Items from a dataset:
-*-

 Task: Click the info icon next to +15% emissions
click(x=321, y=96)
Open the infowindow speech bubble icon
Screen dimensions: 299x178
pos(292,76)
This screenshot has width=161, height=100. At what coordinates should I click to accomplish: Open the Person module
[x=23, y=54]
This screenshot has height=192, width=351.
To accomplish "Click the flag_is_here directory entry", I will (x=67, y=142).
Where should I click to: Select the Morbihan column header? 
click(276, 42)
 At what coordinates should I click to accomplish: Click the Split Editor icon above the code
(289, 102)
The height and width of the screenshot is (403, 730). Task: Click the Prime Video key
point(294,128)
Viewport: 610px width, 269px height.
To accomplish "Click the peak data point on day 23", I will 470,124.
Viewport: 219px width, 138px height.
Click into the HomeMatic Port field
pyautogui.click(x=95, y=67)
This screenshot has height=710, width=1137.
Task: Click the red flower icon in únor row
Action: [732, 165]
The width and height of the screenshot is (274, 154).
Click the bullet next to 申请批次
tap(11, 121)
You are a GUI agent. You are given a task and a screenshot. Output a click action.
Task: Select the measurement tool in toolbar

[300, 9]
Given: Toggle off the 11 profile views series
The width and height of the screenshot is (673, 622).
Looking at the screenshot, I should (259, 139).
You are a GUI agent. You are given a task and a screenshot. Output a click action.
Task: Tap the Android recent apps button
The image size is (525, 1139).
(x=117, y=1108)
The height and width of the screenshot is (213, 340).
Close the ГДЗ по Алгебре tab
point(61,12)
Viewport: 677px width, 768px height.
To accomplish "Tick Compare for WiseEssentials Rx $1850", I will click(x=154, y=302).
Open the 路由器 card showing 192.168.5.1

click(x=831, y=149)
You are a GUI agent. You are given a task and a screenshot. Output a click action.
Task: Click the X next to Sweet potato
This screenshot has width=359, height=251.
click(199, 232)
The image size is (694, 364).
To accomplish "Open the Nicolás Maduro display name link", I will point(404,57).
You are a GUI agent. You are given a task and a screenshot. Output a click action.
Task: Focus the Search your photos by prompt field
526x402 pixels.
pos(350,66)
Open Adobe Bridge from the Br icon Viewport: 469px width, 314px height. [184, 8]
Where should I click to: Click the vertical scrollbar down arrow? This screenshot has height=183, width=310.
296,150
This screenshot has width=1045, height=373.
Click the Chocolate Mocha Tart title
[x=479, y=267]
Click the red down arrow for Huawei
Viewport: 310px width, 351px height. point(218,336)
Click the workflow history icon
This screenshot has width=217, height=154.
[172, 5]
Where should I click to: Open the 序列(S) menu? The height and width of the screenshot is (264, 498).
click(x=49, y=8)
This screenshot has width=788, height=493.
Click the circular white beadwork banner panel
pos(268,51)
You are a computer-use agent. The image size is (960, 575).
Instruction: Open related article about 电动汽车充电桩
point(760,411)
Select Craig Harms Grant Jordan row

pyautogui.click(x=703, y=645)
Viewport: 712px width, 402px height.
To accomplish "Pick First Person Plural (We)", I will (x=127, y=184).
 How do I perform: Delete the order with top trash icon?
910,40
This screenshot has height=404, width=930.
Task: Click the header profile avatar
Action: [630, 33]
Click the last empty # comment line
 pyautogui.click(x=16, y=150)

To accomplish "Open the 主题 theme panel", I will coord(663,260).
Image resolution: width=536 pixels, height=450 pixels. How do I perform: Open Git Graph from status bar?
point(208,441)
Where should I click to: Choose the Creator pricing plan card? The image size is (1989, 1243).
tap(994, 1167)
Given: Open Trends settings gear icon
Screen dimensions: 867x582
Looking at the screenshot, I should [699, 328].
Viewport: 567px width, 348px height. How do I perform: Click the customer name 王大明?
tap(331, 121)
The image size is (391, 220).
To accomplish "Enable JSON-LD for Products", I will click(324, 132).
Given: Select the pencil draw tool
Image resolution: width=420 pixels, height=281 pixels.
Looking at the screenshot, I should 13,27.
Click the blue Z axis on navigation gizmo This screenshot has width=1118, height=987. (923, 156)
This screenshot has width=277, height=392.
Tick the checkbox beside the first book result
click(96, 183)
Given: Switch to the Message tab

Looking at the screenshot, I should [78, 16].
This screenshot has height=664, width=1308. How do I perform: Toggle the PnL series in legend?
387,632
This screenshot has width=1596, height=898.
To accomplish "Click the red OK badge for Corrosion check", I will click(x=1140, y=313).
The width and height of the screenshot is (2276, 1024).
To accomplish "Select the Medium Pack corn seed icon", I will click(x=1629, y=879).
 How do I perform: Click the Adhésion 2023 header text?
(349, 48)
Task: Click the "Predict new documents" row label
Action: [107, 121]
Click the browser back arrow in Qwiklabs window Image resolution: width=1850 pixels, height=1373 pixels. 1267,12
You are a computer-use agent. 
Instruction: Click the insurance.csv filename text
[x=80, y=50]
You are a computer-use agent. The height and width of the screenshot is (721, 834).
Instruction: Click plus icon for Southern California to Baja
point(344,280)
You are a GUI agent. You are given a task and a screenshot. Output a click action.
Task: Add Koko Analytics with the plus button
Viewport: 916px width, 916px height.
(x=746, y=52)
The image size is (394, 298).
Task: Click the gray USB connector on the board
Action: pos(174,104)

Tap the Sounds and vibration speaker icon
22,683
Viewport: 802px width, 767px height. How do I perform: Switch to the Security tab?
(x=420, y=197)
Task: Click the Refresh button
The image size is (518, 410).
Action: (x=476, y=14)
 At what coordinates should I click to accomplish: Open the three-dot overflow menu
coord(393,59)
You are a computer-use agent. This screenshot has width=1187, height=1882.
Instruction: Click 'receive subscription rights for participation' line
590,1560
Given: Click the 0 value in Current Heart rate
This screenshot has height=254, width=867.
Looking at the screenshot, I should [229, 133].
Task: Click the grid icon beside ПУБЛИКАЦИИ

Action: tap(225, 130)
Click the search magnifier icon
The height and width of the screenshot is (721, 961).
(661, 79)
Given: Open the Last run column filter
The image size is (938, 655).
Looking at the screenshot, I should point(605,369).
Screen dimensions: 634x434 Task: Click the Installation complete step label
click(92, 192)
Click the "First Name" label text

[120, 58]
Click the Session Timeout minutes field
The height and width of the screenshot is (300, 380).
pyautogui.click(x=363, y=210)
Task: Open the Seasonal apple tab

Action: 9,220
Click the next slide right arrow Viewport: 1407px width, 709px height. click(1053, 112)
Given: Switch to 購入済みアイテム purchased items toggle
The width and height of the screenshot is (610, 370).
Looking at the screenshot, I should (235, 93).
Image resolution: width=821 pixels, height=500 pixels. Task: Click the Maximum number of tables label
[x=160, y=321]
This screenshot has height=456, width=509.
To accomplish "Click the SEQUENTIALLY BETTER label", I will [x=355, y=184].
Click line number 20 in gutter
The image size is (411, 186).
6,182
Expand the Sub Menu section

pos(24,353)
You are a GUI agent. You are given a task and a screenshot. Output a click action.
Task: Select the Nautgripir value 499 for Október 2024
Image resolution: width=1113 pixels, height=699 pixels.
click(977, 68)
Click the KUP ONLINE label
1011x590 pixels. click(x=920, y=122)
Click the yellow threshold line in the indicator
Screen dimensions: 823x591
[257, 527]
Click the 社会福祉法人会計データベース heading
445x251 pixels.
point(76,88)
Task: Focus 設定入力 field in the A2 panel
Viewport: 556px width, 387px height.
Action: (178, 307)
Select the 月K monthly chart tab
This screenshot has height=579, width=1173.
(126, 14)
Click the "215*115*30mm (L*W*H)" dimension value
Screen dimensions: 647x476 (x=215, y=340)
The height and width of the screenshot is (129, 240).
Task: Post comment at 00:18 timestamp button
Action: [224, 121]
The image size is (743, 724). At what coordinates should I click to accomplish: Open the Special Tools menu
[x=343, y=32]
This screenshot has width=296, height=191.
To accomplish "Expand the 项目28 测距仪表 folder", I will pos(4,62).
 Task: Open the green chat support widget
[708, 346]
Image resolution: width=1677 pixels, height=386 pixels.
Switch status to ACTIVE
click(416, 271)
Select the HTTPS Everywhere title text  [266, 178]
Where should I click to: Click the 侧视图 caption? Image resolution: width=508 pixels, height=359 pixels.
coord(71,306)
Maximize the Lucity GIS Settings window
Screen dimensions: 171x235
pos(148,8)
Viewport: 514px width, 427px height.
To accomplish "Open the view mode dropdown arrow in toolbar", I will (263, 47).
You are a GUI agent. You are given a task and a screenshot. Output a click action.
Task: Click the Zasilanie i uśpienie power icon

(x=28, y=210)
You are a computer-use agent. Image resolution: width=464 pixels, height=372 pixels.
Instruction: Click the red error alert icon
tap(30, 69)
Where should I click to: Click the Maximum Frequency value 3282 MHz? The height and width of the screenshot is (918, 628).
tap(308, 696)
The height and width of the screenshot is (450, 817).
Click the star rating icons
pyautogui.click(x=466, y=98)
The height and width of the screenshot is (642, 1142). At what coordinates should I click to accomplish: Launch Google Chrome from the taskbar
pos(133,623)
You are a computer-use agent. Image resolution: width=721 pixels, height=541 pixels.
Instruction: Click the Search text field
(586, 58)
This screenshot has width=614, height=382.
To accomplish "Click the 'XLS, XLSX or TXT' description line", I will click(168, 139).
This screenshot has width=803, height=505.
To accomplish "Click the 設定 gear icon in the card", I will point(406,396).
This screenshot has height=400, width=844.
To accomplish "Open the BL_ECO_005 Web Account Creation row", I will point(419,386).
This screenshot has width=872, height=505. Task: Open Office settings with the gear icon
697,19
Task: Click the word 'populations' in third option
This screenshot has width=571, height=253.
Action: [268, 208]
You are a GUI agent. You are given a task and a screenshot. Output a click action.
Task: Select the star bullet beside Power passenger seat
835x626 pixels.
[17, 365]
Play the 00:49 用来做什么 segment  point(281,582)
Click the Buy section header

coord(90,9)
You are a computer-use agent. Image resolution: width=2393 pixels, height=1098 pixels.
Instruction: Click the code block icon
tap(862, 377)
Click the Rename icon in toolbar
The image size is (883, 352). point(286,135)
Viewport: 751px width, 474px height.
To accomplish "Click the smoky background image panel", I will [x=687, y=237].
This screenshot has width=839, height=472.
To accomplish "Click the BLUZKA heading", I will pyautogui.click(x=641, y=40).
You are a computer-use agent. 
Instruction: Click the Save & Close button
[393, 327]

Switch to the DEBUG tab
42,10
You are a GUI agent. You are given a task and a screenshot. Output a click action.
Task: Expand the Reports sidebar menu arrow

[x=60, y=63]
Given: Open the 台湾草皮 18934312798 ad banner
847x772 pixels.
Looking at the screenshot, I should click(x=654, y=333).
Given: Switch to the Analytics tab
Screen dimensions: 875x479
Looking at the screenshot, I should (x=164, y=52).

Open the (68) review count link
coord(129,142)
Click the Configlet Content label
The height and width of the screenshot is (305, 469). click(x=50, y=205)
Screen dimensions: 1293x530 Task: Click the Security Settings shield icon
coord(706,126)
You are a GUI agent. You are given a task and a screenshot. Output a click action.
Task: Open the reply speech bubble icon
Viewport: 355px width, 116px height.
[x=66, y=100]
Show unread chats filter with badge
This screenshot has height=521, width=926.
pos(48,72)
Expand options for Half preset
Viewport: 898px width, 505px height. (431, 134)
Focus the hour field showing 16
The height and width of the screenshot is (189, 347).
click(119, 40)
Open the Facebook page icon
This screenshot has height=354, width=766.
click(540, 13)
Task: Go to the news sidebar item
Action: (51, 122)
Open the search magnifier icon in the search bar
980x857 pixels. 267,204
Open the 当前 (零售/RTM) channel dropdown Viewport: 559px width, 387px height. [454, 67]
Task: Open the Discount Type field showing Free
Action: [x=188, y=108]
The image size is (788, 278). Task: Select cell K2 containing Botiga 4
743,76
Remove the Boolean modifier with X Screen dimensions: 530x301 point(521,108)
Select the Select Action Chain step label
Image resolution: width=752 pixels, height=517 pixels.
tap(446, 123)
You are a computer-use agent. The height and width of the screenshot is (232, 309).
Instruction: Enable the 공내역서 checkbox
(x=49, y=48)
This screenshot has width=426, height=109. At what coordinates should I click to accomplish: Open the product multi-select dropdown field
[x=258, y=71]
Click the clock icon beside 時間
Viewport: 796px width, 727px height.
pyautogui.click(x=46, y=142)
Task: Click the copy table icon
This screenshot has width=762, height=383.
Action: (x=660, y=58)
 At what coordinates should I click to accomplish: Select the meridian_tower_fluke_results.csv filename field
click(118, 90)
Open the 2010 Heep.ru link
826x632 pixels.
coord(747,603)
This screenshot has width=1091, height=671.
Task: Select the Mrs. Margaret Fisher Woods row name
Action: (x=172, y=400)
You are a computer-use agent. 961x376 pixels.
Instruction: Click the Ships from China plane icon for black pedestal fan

-*-

*Brief*.
Could you return every line from the entries above in which the string "speech" occurs?

*Solved problem*.
Open the infowindow speech bubble icon
Task: Open the reply speech bubble icon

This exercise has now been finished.